_YOUR TASK_
Beginning with the line that contains "Where should I click to: Click the zoom", restate each line below through the final one exactly, and exclude the pictures.
+---+
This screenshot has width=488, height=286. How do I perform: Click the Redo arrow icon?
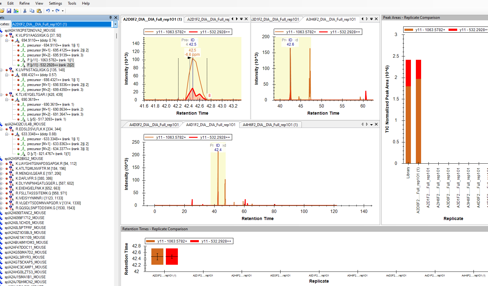click(x=58, y=11)
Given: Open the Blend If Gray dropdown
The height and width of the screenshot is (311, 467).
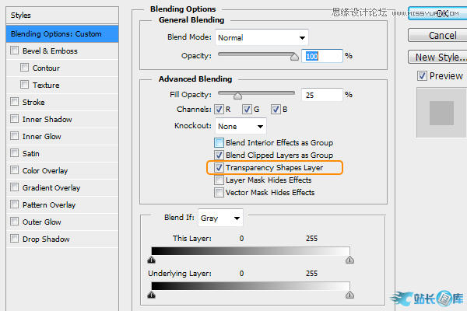Looking at the screenshot, I should 221,218.
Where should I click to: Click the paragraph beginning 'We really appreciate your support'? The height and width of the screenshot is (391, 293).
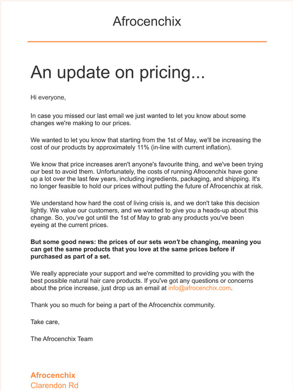142,281
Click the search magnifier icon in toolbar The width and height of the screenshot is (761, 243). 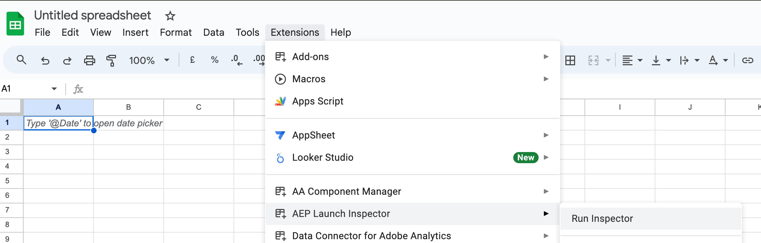tap(22, 60)
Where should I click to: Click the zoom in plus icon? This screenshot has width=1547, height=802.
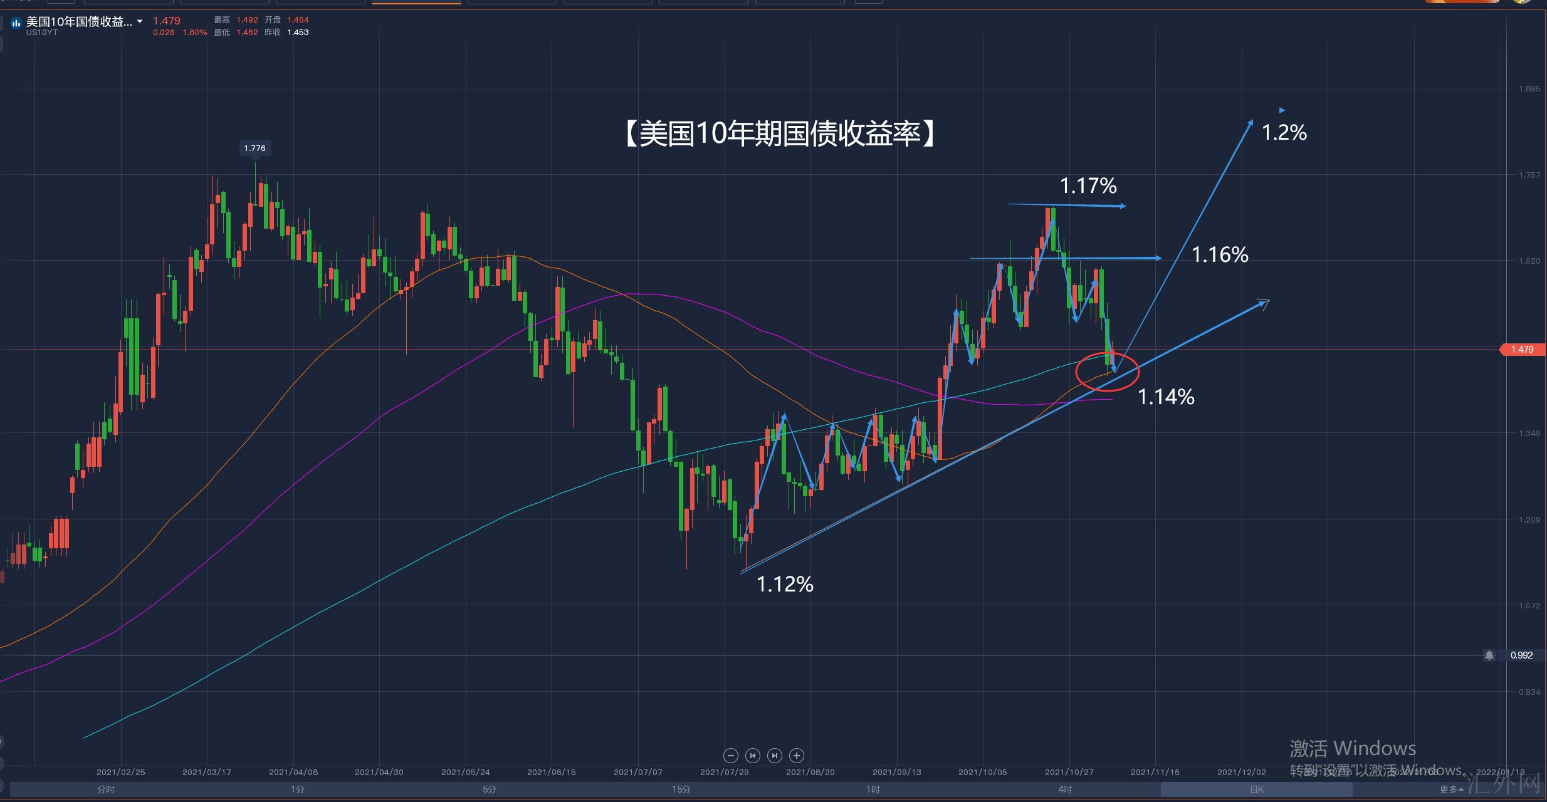coord(797,756)
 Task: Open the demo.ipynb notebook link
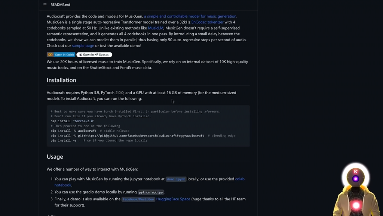coord(176,179)
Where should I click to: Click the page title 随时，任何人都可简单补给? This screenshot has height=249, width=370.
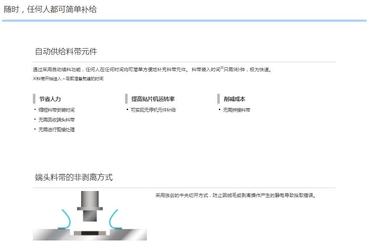[x=50, y=9]
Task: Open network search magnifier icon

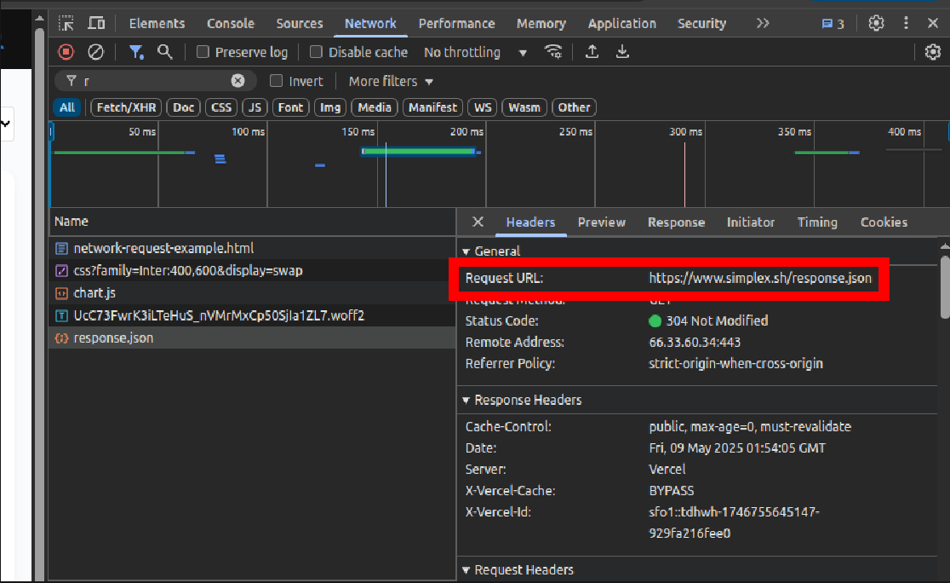Action: [165, 52]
+---+
_REPLY_
Where should I click to: Click the zoom in plus icon? This screenshot has width=1547, height=802.
coord(797,756)
 Task: Open the demo.ipynb notebook link
coord(176,179)
Where should I click to: Click the page title 随时，任何人都可简单补给? This screenshot has height=249, width=370.
[x=50, y=9]
Task: Open network search magnifier icon

Action: [165, 52]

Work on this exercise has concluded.